## Selected text
....

2

I have two audio files I read in using libsndfile.

SNDFILE* file1 = sf_open("D:\\audio1.wav", SFM_READ, &info);
SNDFILE* file2 = sf_open("D:\\audio2.wav", SFM_READ, &info2);

After I've done the previous I sample x-number of samples:

//Buffers that will hold the samples
short* buffer1 = new short[2 * sizeof(short) * 800000];
short* buffer2 = new short[2 * sizeof(short) * 800000];

// Read the samples using libsndfile
sf_readf_short(file1, buffer1, 800000);
sf_readf_short(file2, buffer2, 800000);

Now, I want to mix those two. I read that you need to get the left and right channel separately and then sum them up. I tried doing it like this:

short* mixdown = new short[channels * sizeof(short) * 800000];
for (int t = 0; t < 800000; ++t)
{
    mixdown[t] = buffer1[t] + buffer2[t] - ((buffer1[t]*buffer2[t]) / 65535);
    t++;
    mixdown[t] = buffer1[t] + buffer2[t] - ((buffer1[t]*buffer2[t]) / 65535);
}

After that I'm encoding the new audio using ffmpeg:

FILE* process2 = _popen("ffmpeg -y -f s16le -acodec pcm_s16le -ar 44100 -ac 2 -i - -f vob -ac 2 D:\\audioMixdown.wav", "wb");
fwrite(mixdown, 2 * sizeof(short) * 800000, 1, process2);

Now, the problem is that the audio from buffer1 sounds fine in the mixdown but the only thing "added" to the new audio is noise (like if it's an old audio recording) when I encode the mixdown to a file.

If I encode only one of the two to a file it works perfectly.

I have no idea why it's going wrong. I guess it has something to do with the mixing, obviously, but I don't know what I'm doing wrong. I got the mixing algorithm here but it doesn't give me the expected results.

I've also read other information on SO about people having similar questions but I couldn't figure it out with those.

....

## Data entries
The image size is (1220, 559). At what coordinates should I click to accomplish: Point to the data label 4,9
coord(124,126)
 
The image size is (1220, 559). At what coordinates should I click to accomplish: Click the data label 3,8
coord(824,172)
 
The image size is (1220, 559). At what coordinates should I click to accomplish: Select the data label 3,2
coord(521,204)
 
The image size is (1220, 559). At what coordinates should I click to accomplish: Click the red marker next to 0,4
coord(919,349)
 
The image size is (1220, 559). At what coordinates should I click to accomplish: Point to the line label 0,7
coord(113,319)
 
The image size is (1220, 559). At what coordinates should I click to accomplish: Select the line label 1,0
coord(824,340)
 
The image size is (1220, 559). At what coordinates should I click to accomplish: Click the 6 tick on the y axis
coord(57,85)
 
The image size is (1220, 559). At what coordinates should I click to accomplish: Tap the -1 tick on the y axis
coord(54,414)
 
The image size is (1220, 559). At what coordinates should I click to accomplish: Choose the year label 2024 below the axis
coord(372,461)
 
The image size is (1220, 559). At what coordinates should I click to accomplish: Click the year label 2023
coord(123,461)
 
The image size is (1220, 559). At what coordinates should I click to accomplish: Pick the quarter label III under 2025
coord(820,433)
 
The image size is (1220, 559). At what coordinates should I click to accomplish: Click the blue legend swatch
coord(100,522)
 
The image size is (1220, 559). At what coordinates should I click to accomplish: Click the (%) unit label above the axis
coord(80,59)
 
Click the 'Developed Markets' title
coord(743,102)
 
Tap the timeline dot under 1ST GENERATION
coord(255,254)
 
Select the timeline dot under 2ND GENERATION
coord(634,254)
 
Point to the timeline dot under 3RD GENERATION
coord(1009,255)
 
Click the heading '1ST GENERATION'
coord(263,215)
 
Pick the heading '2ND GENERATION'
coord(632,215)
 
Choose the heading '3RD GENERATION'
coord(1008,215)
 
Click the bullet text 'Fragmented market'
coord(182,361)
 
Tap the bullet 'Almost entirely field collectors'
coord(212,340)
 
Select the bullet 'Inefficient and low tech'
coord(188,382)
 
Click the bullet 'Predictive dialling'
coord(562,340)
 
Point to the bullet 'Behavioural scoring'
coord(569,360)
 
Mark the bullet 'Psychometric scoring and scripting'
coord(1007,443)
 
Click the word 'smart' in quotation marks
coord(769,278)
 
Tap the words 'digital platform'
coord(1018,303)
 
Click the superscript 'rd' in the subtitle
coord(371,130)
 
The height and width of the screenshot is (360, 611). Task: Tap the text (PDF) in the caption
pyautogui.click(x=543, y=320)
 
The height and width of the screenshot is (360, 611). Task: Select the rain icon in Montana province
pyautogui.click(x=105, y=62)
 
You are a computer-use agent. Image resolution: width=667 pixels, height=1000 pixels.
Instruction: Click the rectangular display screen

....

## Requirements
1: In two sentences, summarize the libsndfile post above.
2: Output the libsndfile post word for word from "If I encode" to "out with those.".

## The answers
1: The writer reads two WAV files with libsndfile into short buffers and mixes them with a formula that adds each pair of samples and subtracts their product divided by 65535. The result is then encoded through ffmpeg, but only the audio from buffer1 sounds fine, and the only thing added is noise, even though encoding either file alone works perfectly.

2:
If I encode only one of the two to a file it works perfectly.

I have no idea why it's going wrong. I guess it has something to do with the mixing, obviously, but I don't know what I'm doing wrong. I got the mixing algorithm here but it doesn't give me the expected results.

I've also read other information on SO about people having similar questions but I couldn't figure it out with those.